Lamas und Alpakas sind domestizierte Tiere und dürfen deshalb auch von Privatpersonen gehalten werden. Seit 1996 sind sie in Deutschland als landwirtschaftliche Nutztiere im Sinne des § 51 BeWG anerkannt.
Der Vieheinheitenschlüssel wurde ohne Altersabstufung festgelegt mit: 0,10 VE für Lamas und 0,08 VE für Alpakas.
Neuweltkameliden benötigen keinen geschlossenen Stall.
Es genügt ein Unterstand, der vor Sonne, Regen und Wind schützt. Futter (Raufutter wie Gras und Heu, evtl. Stroh) und frisches Wasser müssen immer zur Verfügung stehen. Mineralsalze sollten ebenfalls nicht fehlen.

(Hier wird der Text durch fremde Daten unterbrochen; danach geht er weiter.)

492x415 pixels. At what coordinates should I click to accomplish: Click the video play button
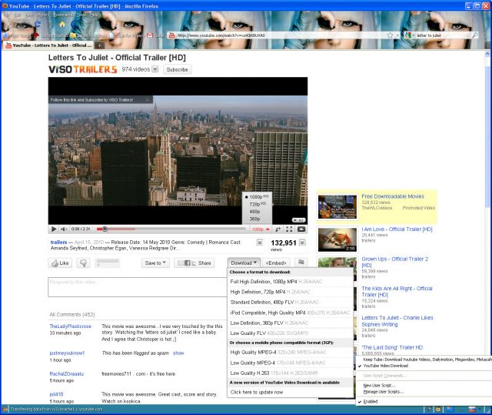[x=54, y=229]
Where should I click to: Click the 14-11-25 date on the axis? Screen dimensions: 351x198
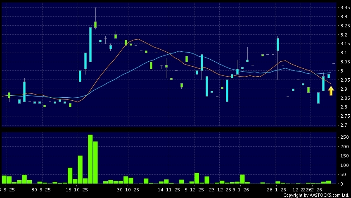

Zur Zahnpflege und gegen Langeweile helfen einige Äste an denen gerne geknabbert wird. Die meisten Bäume müssen geschützt werden, sonst werden sie geschält, da Rinde auch sehr schmackhaft sein kann.

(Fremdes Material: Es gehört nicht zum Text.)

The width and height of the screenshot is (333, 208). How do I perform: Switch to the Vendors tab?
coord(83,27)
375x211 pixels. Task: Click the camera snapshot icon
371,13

Laktierende Stuten oder Jungtiere bekommen ab und an mal ein paar Gramm Guanako (Fa. Marstall) von mir. Zuckerrübenschnitzel, Brot, Kuchen usw. füttere ich nicht!

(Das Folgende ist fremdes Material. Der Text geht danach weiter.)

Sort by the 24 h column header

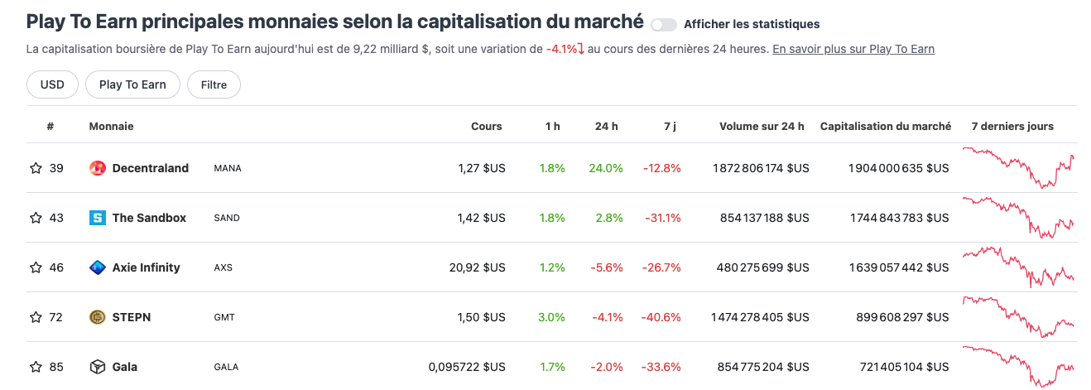click(606, 127)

Zu Giftpflanzen sollten die Tiere natürlich keinen Zugang haben. Leider kann man es oft nicht verhindern, dass von „außen“ zugefüttert wird. So starb z. B. 'ML Murphy' an einer Eibenvergiftung. Ein gutmeinender Nachbar hat dem damaligen Besitzer den Heckenabschnitt über den Zaun geworfen. Und 'Larissa' starb vier Tage nach einer Grasentsorgung (Rasenmähergras) an Organversagen.